-------- Data yang diberikan --------
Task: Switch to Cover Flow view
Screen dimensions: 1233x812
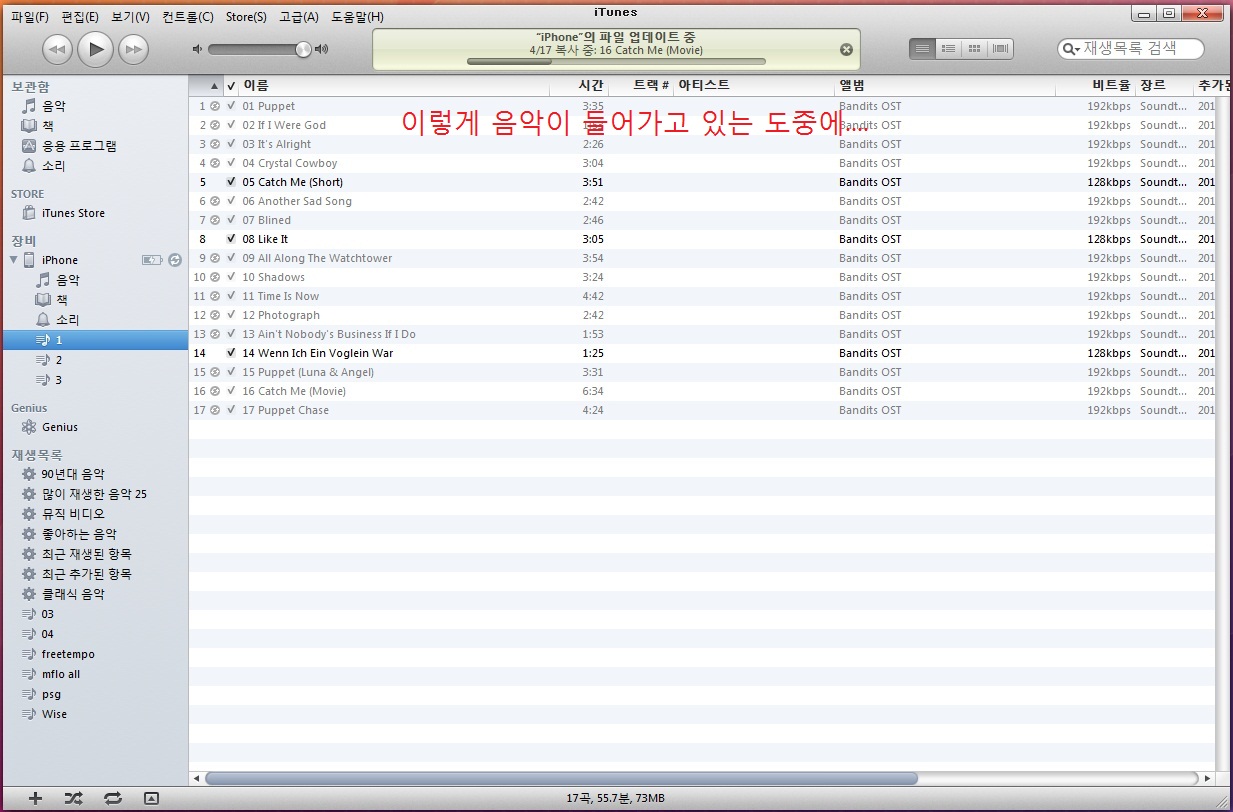Action: 1000,48
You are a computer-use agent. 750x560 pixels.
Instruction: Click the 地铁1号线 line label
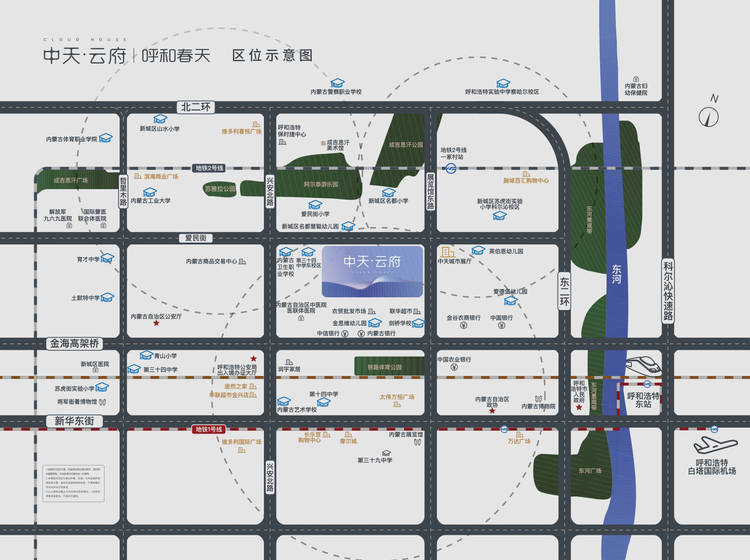[212, 428]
--------
* _Yang harus dilakukan_: Tuliskan kembali baris-baris dari semua item di atas tanpa mengubah apa pun, tapi jangan sertakan gambarnya.

* _Hasil_:
Task: Switch to Cover Flow view
Screen dimensions: 1233x812
Action: 1000,48
You are a computer-use agent. 750x560 pixels.
Instruction: Click the 地铁1号线 line label
[212, 428]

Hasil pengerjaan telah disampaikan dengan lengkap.